** START Stored records **

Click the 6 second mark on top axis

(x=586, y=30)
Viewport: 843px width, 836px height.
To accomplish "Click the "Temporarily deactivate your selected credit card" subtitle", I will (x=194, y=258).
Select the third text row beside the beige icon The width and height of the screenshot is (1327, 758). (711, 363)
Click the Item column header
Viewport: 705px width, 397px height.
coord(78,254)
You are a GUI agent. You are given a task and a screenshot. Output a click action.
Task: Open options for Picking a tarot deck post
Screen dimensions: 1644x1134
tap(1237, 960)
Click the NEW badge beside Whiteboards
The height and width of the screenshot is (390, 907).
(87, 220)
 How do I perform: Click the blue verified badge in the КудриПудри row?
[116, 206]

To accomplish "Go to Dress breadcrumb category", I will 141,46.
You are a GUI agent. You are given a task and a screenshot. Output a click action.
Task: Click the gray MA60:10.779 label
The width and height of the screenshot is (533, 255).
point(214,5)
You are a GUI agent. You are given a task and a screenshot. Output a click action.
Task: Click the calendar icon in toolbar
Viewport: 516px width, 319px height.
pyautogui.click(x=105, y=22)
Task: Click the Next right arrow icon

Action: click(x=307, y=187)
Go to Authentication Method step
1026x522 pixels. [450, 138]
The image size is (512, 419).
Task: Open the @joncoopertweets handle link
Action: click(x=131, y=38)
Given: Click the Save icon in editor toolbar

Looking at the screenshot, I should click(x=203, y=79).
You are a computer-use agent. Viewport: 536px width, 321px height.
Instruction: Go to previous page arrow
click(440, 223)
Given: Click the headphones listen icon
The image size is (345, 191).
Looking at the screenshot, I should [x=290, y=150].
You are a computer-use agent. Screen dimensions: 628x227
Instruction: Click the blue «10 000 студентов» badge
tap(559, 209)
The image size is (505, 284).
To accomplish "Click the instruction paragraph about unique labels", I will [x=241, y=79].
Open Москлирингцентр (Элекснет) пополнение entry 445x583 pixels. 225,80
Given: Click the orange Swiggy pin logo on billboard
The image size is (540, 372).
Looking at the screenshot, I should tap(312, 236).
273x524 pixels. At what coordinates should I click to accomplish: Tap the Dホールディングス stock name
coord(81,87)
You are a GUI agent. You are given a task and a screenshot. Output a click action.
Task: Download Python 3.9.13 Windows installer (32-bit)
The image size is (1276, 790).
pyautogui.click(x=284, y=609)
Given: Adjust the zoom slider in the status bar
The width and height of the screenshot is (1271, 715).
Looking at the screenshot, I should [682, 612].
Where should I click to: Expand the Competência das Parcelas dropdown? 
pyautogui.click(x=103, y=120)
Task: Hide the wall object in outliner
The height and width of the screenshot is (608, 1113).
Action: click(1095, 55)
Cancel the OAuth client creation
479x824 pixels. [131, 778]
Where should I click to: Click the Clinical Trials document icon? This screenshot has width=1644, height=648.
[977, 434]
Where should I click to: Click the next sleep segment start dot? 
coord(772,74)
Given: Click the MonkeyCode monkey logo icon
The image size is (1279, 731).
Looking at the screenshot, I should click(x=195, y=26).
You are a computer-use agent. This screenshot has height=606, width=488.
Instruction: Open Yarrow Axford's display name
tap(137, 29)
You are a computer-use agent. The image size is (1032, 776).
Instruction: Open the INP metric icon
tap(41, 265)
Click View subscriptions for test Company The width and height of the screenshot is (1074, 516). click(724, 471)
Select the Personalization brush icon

** END Stored records **

• Set task:
Copy the records above line for line, changing nothing.

• Response below:
Click the 6 second mark on top axis

(x=586, y=30)
Viewport: 843px width, 836px height.
To accomplish "Click the "Temporarily deactivate your selected credit card" subtitle", I will (x=194, y=258).
Select the third text row beside the beige icon The width and height of the screenshot is (1327, 758). (711, 363)
Click the Item column header
Viewport: 705px width, 397px height.
coord(78,254)
You are a GUI agent. You are given a task and a screenshot. Output a click action.
Task: Open options for Picking a tarot deck post
Screen dimensions: 1644x1134
tap(1237, 960)
Click the NEW badge beside Whiteboards
The height and width of the screenshot is (390, 907).
(87, 220)
 How do I perform: Click the blue verified badge in the КудриПудри row?
[116, 206]

To accomplish "Go to Dress breadcrumb category", I will 141,46.
You are a GUI agent. You are given a task and a screenshot. Output a click action.
Task: Click the gray MA60:10.779 label
The width and height of the screenshot is (533, 255).
point(214,5)
You are a GUI agent. You are given a task and a screenshot. Output a click action.
Task: Click the calendar icon in toolbar
Viewport: 516px width, 319px height.
pyautogui.click(x=105, y=22)
Task: Click the Next right arrow icon

Action: click(x=307, y=187)
Go to Authentication Method step
1026x522 pixels. [450, 138]
The image size is (512, 419).
Task: Open the @joncoopertweets handle link
Action: click(x=131, y=38)
Given: Click the Save icon in editor toolbar

Looking at the screenshot, I should click(x=203, y=79).
You are a computer-use agent. Viewport: 536px width, 321px height.
Instruction: Go to previous page arrow
click(440, 223)
Given: Click the headphones listen icon
The image size is (345, 191).
Looking at the screenshot, I should [x=290, y=150].
You are a computer-use agent. Screen dimensions: 628x227
Instruction: Click the blue «10 000 студентов» badge
tap(559, 209)
The image size is (505, 284).
To accomplish "Click the instruction paragraph about unique labels", I will [x=241, y=79].
Open Москлирингцентр (Элекснет) пополнение entry 445x583 pixels. 225,80
Given: Click the orange Swiggy pin logo on billboard
The image size is (540, 372).
Looking at the screenshot, I should tap(312, 236).
273x524 pixels. At what coordinates should I click to accomplish: Tap the Dホールディングス stock name
coord(81,87)
You are a GUI agent. You are given a task and a screenshot. Output a click action.
Task: Download Python 3.9.13 Windows installer (32-bit)
The image size is (1276, 790).
pyautogui.click(x=284, y=609)
Given: Adjust the zoom slider in the status bar
The width and height of the screenshot is (1271, 715).
Looking at the screenshot, I should [682, 612].
Where should I click to: Expand the Competência das Parcelas dropdown? 
pyautogui.click(x=103, y=120)
Task: Hide the wall object in outliner
The height and width of the screenshot is (608, 1113).
Action: click(1095, 55)
Cancel the OAuth client creation
479x824 pixels. [131, 778]
Where should I click to: Click the Clinical Trials document icon? This screenshot has width=1644, height=648.
[977, 434]
Where should I click to: Click the next sleep segment start dot? 
coord(772,74)
Given: Click the MonkeyCode monkey logo icon
The image size is (1279, 731).
Looking at the screenshot, I should click(x=195, y=26).
You are a computer-use agent. This screenshot has height=606, width=488.
Instruction: Open Yarrow Axford's display name
tap(137, 29)
You are a computer-use agent. The image size is (1032, 776).
Instruction: Open the INP metric icon
tap(41, 265)
Click View subscriptions for test Company The width and height of the screenshot is (1074, 516). click(724, 471)
Select the Personalization brush icon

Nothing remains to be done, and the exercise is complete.